Additionally, two stanzas in the film version had their words censored:
| 1957 Broadway | 1961 film |
|
My father is a bastard, My ma's an S.O.B. My grandpa's always plastered, My grandma pushes tea. Dear kindly social worker, They say go earn a buck. Like be a soda jerker, Which means I'd be a shmuck.
 |
My Daddy beats my Mommy, My Mommy clobbers me, My Grandpa is a Commie, My Grandma pushes tea. Dear kindly social worker, They tell me get a job, Like be a soda jerker, Which means I'd be a slob.
 |

===Stage play vs. 2021 film===
In the 2021 film version, the song—using the lyrics from the 1957 Broadway version—is again moved to the first half, performed prior to the rumble, with "Cool" moved to after "One Hand, One Heart". Additionally, instead of in the streets, the song takes place in the 21st Precinct of the New York City Police Department.

==In popular culture==
The eighth episode of season seven of Curb Your Enthusiasm is entitled "Officer Krupke". The episode features a police officer whose name is Krupke, to whom Larry David has to describe the relevance of the name in West Side Story, since Krupke has never seen it. At several points, David sings the song, and ultimately is overheard singing the finale by children, who think he has said "Fuck you". "Gee, Officer Krupke" is also used as the end credits song in that episode.

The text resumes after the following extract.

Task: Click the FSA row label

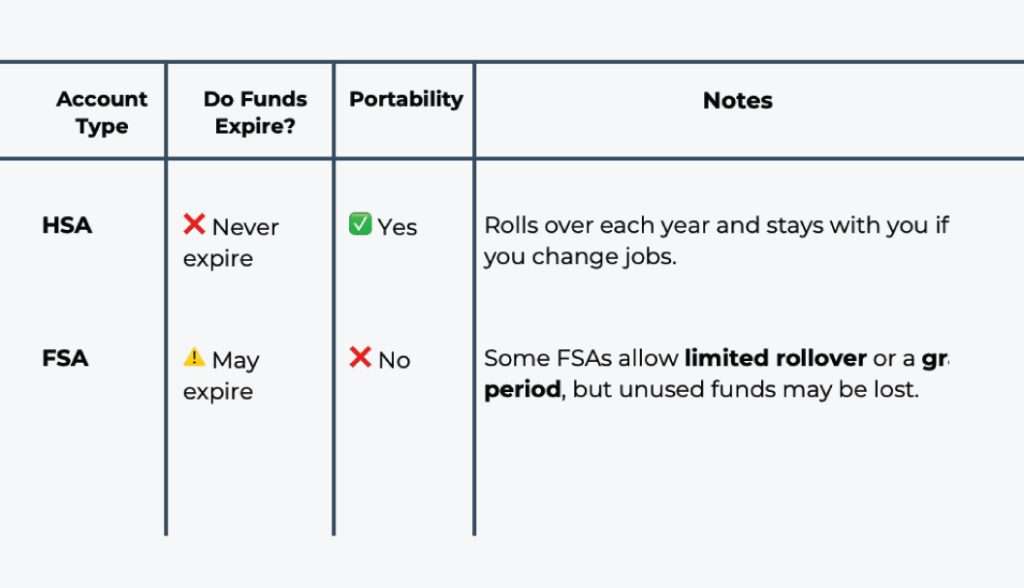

In the second episode of season 4 of The Marvelous Mrs. Maisel, Midge (Rachel Brosnahan) describes a police officer who arrested her based on a misunderstanding as "Officer fucking Krupke".

In the fourth season episode of The West Wing, titled "Election Night", White House staffer Charlie Young is asked by a student he's mentoring to help another student out of a legal bind; Charlie brushes off the request by stating, "I'm not Officer Krupke. I have a job." Later in the conversation, the student retorts, "Who's Officer Cupcake?"

In the thirty-sixth season episode of The Simpsons, titled "Women in Shorts", the grocery store clerks perform a musical number parodying of "Gee, Officer Krupke", when they remind Homer of all the embarrassing products Marge has bought for him in the past after he attempts to avoid searching for the tampons she asks him to find.